Uruguayan president Jose Mujica rejected on Monday the possibility of applying economic sanctions on Paraguay following on the “parliamentary coup” as was announced by Venezuela which decided to cut the supply of subsidized oil.
In statements to the press later reproduced in the Executive web, President Mujica said that “from a real point of view, there was some kind of parliamentary coup” with the summary removal of elected president Lugo but he added he does not favour applying economic sanctions “because at the end of the day it’s the people who suffer and pay the consequences”.
Mujica anticipated that will be Uruguay’s position at the next Mercosur summit in Mendoza, June 28/29, and likewise with any decision to be adopted by Unasur.
Land locked Paraguay is extremely vulnerable to any kind of economic sanctions since all its trade is done by river or land through its neighbours Argentina, Brazil and Uruguayan ports.
Foreign Affairs minister Luis Almagro during a press conference denied there was any “ideological issue or political justification” behind the strong condemnation of the new Paraguayan government and the “need to apply the democratic clauses, since we know first hand of efforts to convince lawmakers to abide by the law”.

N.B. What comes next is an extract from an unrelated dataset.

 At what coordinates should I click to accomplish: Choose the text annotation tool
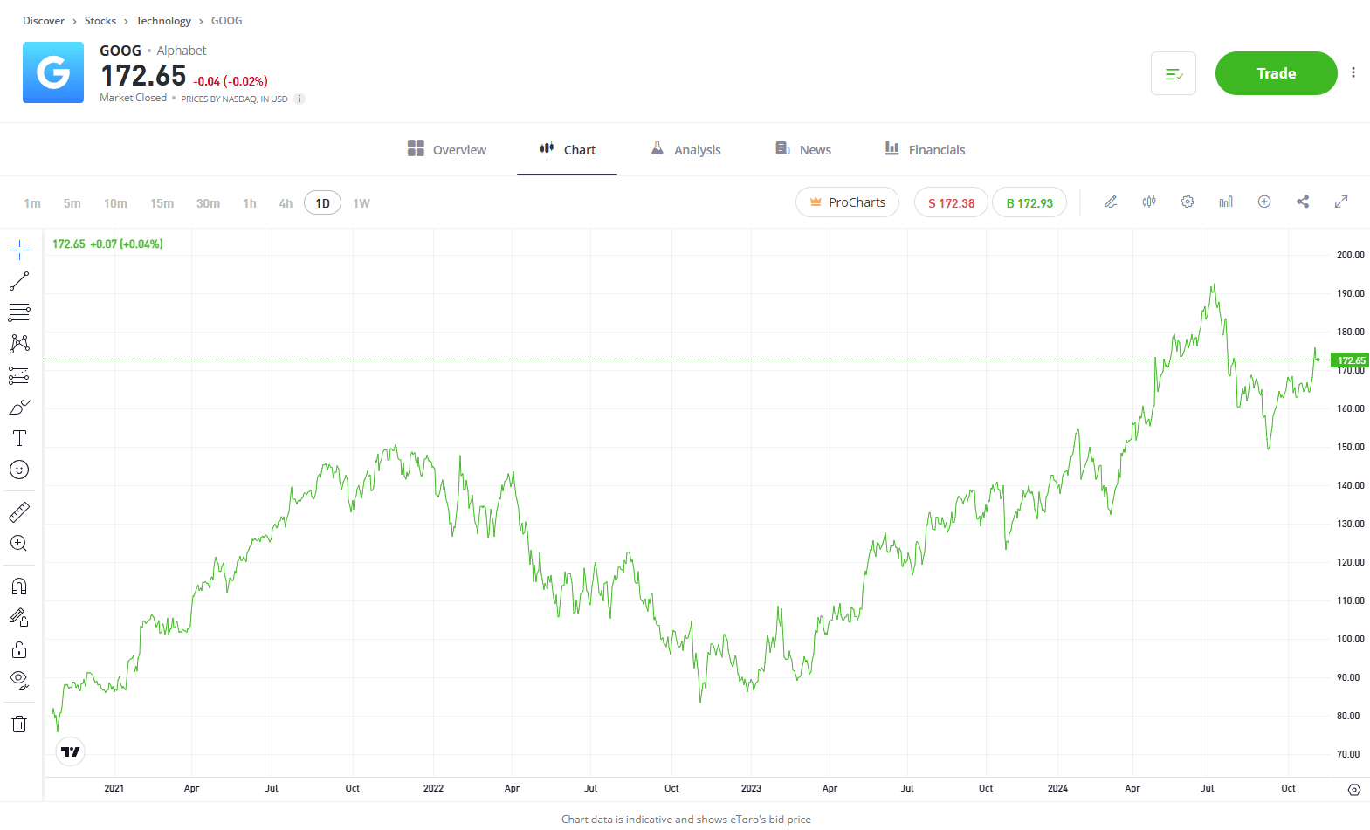(x=19, y=438)
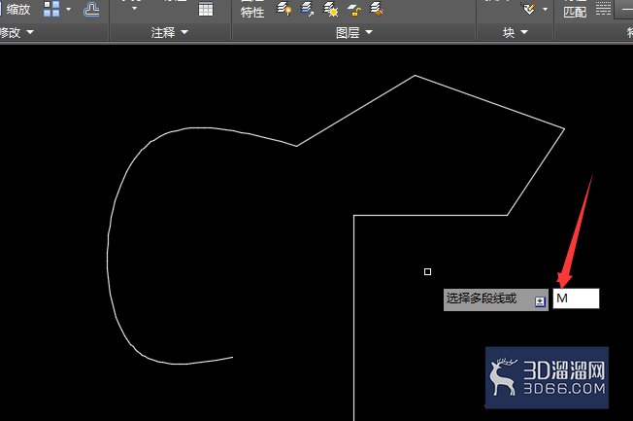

“The institutional order was broken in Paraguay and it was a summary trial which removed President Lugo. The impeachment did not have the necessary guarantees, the principle of due process neither was respected, as defined by the Inter American Human Rights Commission” added Almagro.
The Uruguayan minister denied Unasur was interfering in the internal affairs of Paraguay and underlined the unity of Unasur countries above different political boundaries: “if we are all on the side of democracy this is how it should be done”.
More specifically on the Mercosur ban for Paraguay, “this refers to the summit and the decision making bodies; all other economic and trade rights remain effective and there is nothing like a blockade or any other type of sanction against the country”.
However Uruguayan opposition strongly criticized Mercosur, Unasur and the government for “a clear interference in the internal affairs of Paraguay, particularly by large countries”.
“The big countries in the region have ‘ganged’ together against Paraguay, and our government is supporting that, when we should, as a small country and as history teaches us, be keeping a distance and let the Paraguayans comply with their constitution and legal system as they have”, said Senator Jorge Larrañaga, head of the main opposition party.
Similarly Senator Ope Pasquet from the junior opposition party said “Uruguay was interfering in the internal affairs of Paraguay; they have kept to what the constitution says and this is not a court trial so if Franco told the Brazilians about the coming impeachment and the fact he would be named next president…that belongs to the political realm and speculation”.
“We have to be extremely careful about these regional organizations and how far they go and pretend to interfere in internal affairs of other countries. I believe our government was too quick in reacting to events”, concluded Senator Pasquet.